Le réalisateur des Bronzés et de Ridicule n'a aucune hésitation. Des grands classiques de l'humour américain, c'est Groucho Marx qu'il préfère.

Joint au téléphone, Patrice Leconte, qui signe la mise en scène de cette correspondance de Groucho, est catégorique: «Bien sûr, j'ai une passion pour Chaplin et Buster Keaton, mais j'ai toujours eu une tendresse particulière pour les Marx et le personnage de Groucho pour commencer: j'adore cette politesse ravageuse qui lui permet de dire des choses horribles.»

Et donc, ça s'est passé de la manière suivante. Au cours d'un voyage en TGV, fin 2006, il rencontre le directeur du festival de la correspondance de Grignan: «Ce serait bien que vous mettiez en scène une correspondance célèbre. Pourquoi pas celle du réalisateur allemand Fassbinder?» Et pourquoi pas Groucho Marx? rétorque Patrice Leconte. Le ténébreux Fassbinder et l'extravagant Groucho, ce n'est pas franchement la même chose. Mais qu'à cela ne tienne, classé à l'origine dans les «comiques», Leconte a aussi réalisé des films noirs, dont Monsieur Hire. Et l'affaire est aussitôt conclue.

«En fait, explique Leconte, il y a deux correspondances de Groucho Marx. L'une se compose de lettres à sa fille, dont il ne s'était pas suffisamment occupé après son divorce: ce sont des lettres intimes, sérieuses, dont on a l'impression qu'elles ne nous regardent pas. En revanche, l'autre correspondance, qui nous intéresse, est à mourir de rire: Groucho a des échanges de lettres avec des pépiniéristes, des journalistes, les frères Warner. Ceux-ci, par exemple, menacent les Marx d'un procès pour avoir parodié le titre de Casablanca avec Bogart. Groucho leur écrit: c'est vrai que Harpo ressemble beaucoup à Ingrid Bergman...»

Mais, on le sait, il y a de la tristesse dans le clown, et Groucho n'échappe pas à la règle, ce qui lui donne une dimension supplémentaire: «Dans l'incroyable drôlerie des lettres, cette façon de ne rien prendre au sérieux, il y a un côté assez désabusé, du désenchantement, une sorte de peur panique du temps qui passe. C'est parfois très émouvant.»
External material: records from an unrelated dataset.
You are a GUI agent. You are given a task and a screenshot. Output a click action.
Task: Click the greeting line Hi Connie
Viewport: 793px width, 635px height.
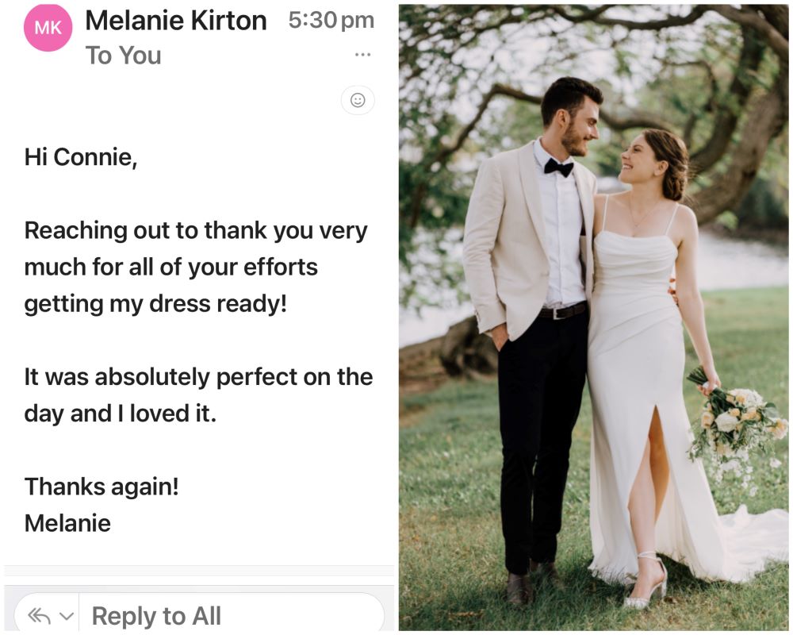[79, 156]
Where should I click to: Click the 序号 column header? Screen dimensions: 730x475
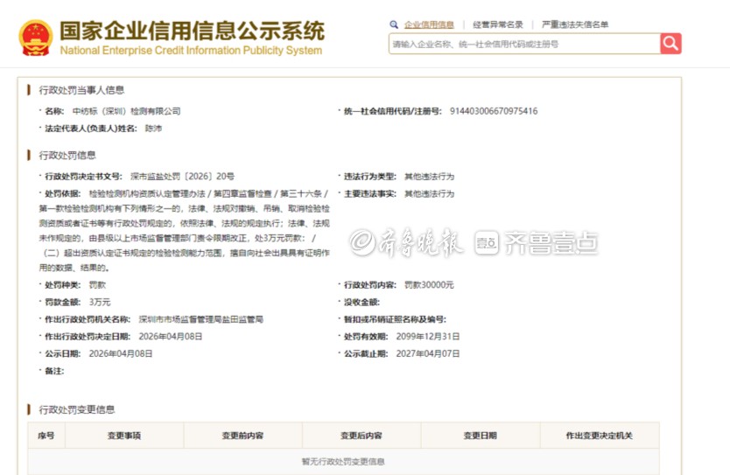(x=46, y=436)
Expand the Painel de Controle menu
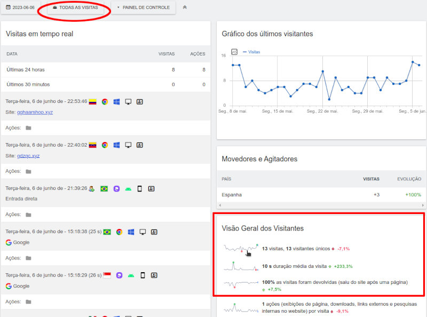 143,7
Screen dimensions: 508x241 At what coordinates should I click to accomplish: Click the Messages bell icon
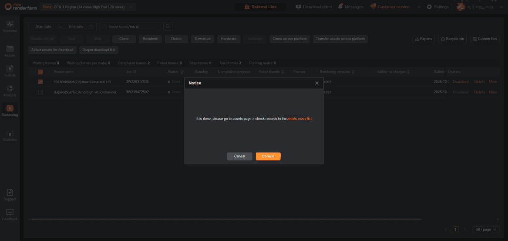[x=340, y=7]
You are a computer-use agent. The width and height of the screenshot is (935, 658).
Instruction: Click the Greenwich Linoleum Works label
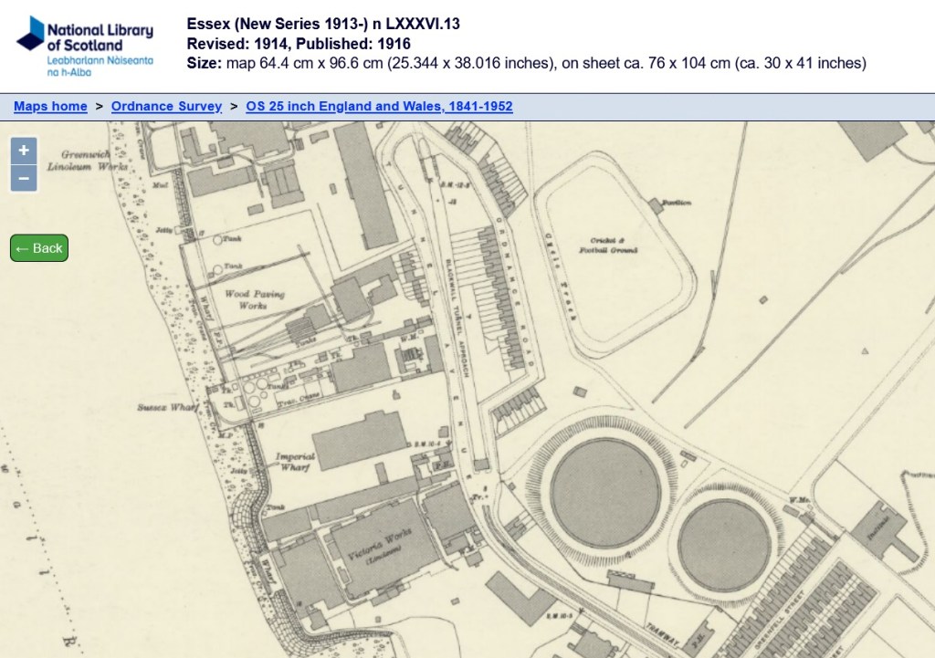coord(92,161)
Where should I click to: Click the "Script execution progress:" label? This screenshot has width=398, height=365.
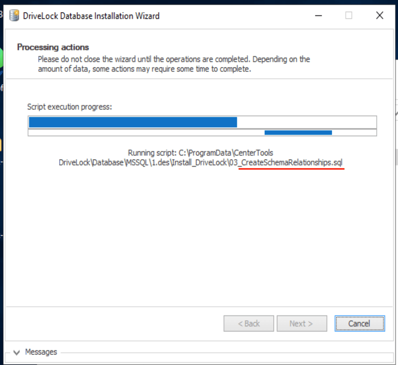[70, 107]
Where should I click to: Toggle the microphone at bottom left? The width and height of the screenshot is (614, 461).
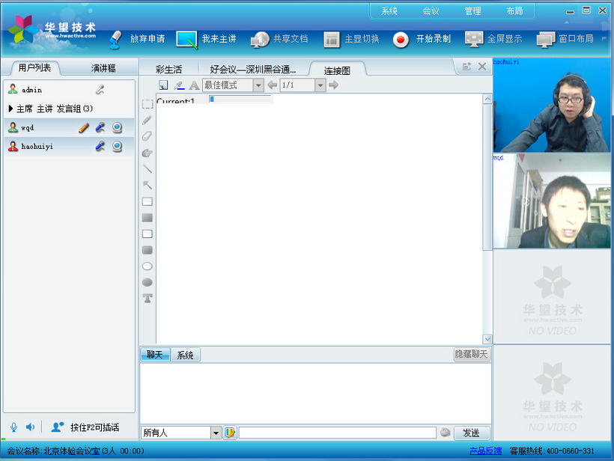point(13,427)
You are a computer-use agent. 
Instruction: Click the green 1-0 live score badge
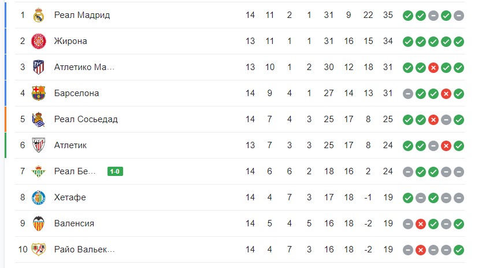[115, 171]
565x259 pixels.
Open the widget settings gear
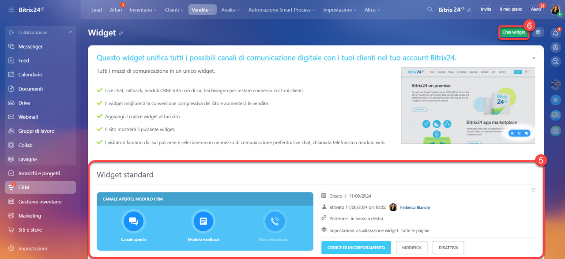tap(538, 32)
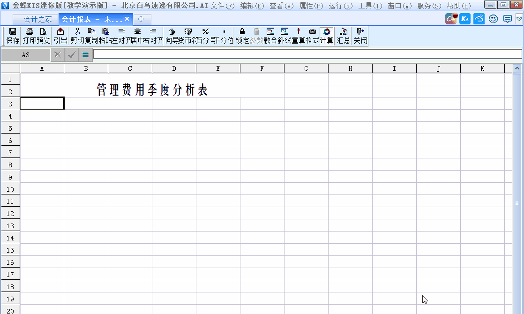Click the new tab plus button

[x=141, y=19]
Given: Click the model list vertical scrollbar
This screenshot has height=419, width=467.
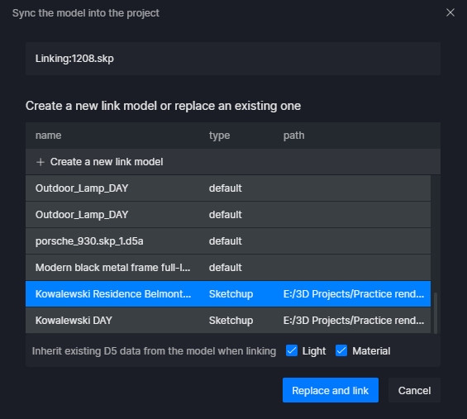Looking at the screenshot, I should (x=436, y=313).
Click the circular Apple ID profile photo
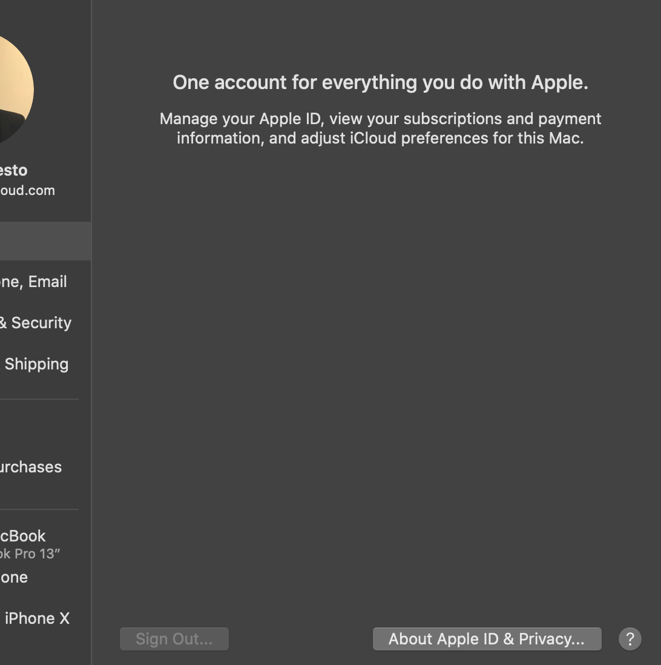Image resolution: width=661 pixels, height=665 pixels. 12,91
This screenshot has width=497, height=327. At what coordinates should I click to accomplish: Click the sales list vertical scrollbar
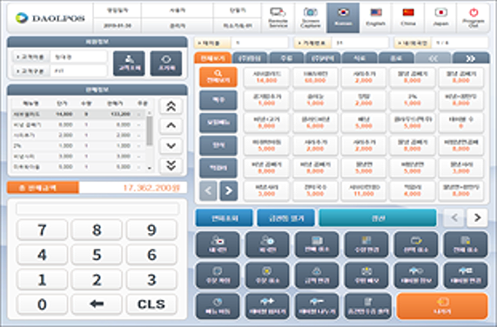pyautogui.click(x=150, y=140)
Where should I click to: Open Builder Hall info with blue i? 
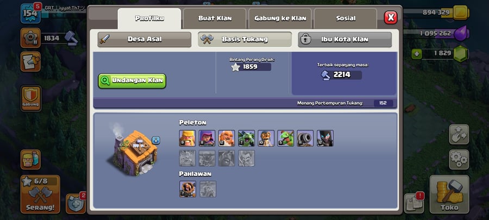156,140
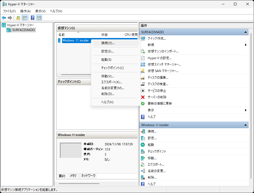The width and height of the screenshot is (254, 193).
Task: Open Hyper-V の設定 settings icon
Action: [143, 58]
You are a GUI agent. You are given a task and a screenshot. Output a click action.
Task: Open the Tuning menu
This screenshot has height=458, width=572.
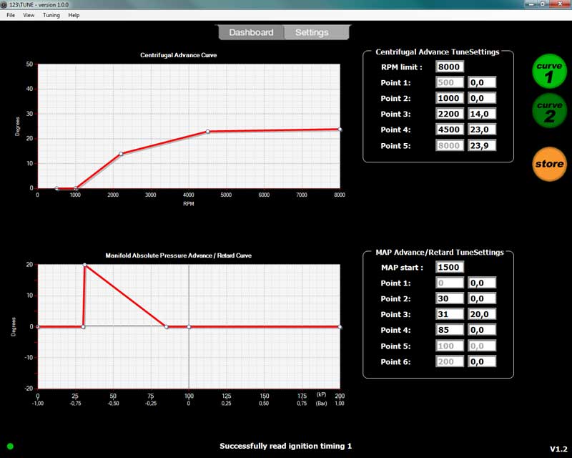51,15
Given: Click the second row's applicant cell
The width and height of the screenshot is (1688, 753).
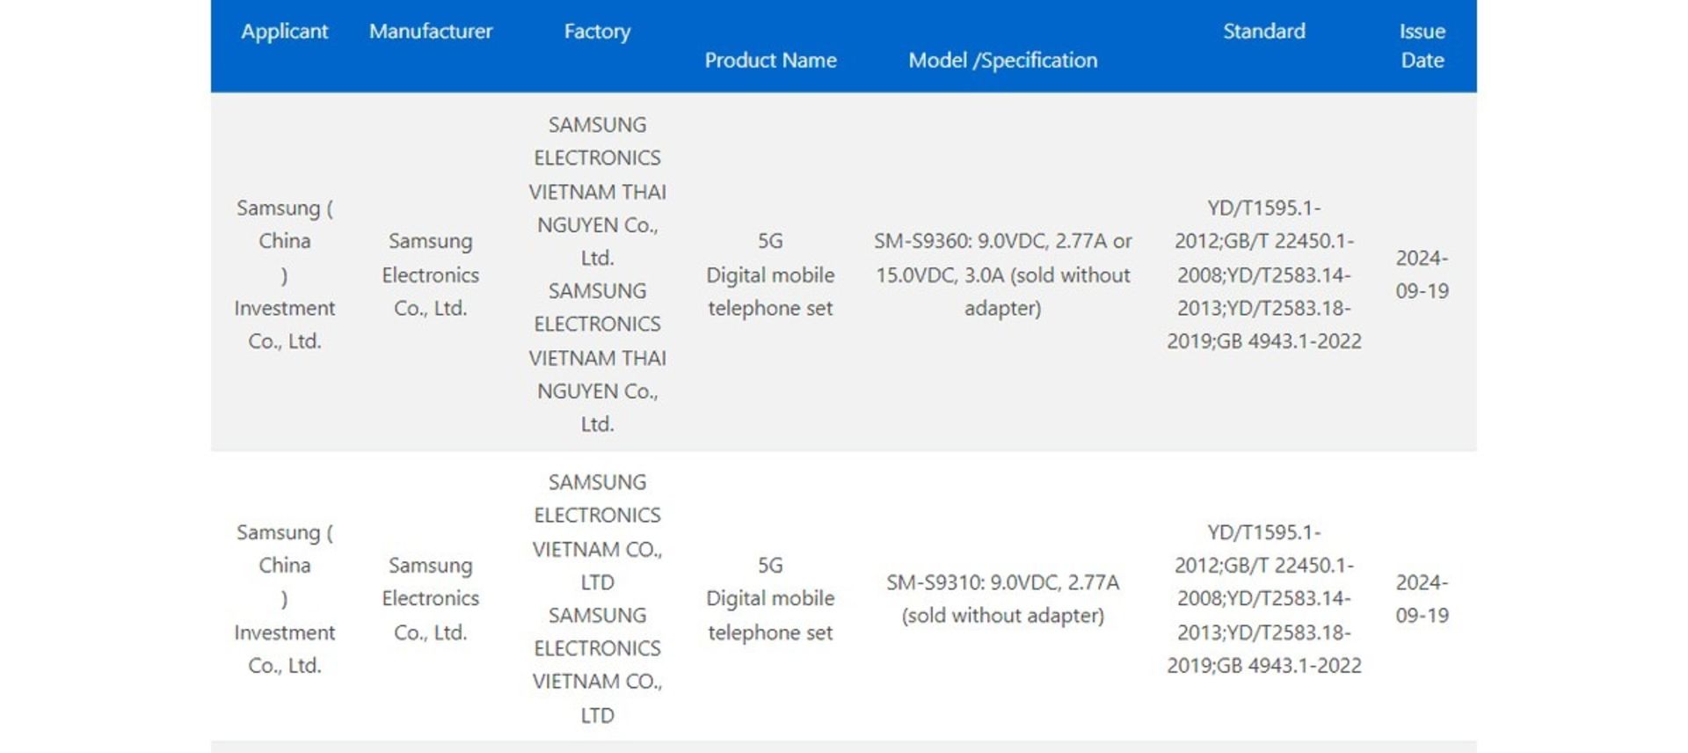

La correspondance publiée fait quelque 300 pages. Patrice Leconte s'est autorisé à «un peu de tripatouillage, dans le respect le plus total de l'auteur». Il a sélectionné, coupé, rafistolé pour arriver à un spectacle d'une heure vingt à peine, «de manière à ce que les spectateurs aient l'impression de rester sur leur faim, plutôt que le contraire».

Là-dessus, Leconte dîne un soir chez Jean-Pierre Marielle - avec qui il n'a tourné que deux films, «réussis mais qui n'ont pas eu le succès public attendu: Le parfum d'Yvonne et Les grands ducs. Il lui dit: «Est-ce que vous accepteriez d'incarner Groucho Marx sur scène?» Et Marielle de lui répondre de sa voix de violoncelle: «Mais Patrice, je vous interdis de monter cette pièce avec quelqu'un d'autre!»

L'affaire est lancée. Marielle-Groucho donnera la réplique à un très vieil ami dans le métier, Pierre Vernier, qui joue tour à tour les secrétaires, les créanciers, les producteurs, etc.

«J'ai consacré à cette entreprise un petit mois de ma vie. Avec délice. Mais sans chercher à faire l'intéressant dans ma mise en scène. Avec une moustache et des lunettes, Marielle est ressemblant, mais je n'ai surtout pas cherché à le transformer physiquement en imitation de Groucho, et donc il ne déambule pas en singeant sa démarche. On se concentre sur la qualité des lettres et du jeu de Jean-Pierre. Avec accompagnement musical du Grouchy Trio, qui ajoute de la gaieté et de l'ironie. Le résultat: tout simplement jubilatoire.»